Community Submission - Author: Shohel Chowdhury
The term hash rate refers to the speed at which a computer is able to perform hashing computations. In the context of Bitcoin and cryptocurrencies, the hash rate represents the efficiency and performance of a mining machine. It defines how fast a mining hardware operates when trying to compute a valid block hash.
In short, the process of mining involves a myriad of hashing attempts, until a valid hash is produced. In other words, a Bitcoin miner needs to run a bunch of data through a hash function in order to produce a hash, and they are only successful when a certain hash value is generated (a hash that starts of a certain number of zeros).
Therefore, the hash rate is directly proportional to the profitability of a miner or mining pool. A higher hash rate means that the probability of mining a block is higher and, thus, the miner has a better chance of receiving the block reward.
Typically, the hash rate is measured in hashes per second (h/s) along with an SI prefix, such as mega, giga, or tera. For instance, a blockchain network that computes one trillion hashes per second would have a hash rate of 1 Th/s.

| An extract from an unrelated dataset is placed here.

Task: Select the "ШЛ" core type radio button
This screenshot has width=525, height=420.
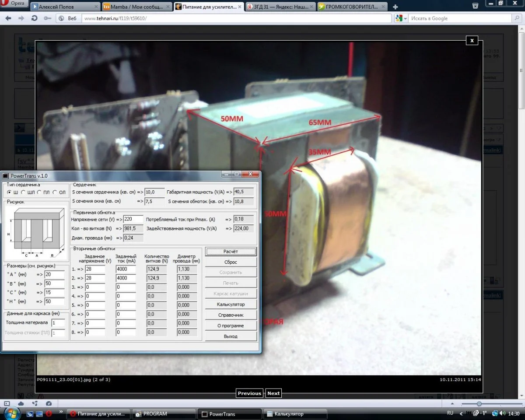Action: 23,192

The hash rate of Bitcoin reached 1 Th/s in 2011, and 1,000 Th/s in 2013. In the early stages of the network, users could mine new blocks using their personal computers and graphics cards. But with the creation of specialized mining hardware (known as ASIC miners), the hash rate started to increase very fast, causing the mining difficulty to rise. Thus, personal computers and graphics cards are no longer suitable for Bitcoin mining. Bitcoin’s hash rate surpassed 1,000,000 Th/s in 2016, and 10,000,000 Th/s in 2017. As of July 2019, the network is operating with roughly 67,500,000 Th/s.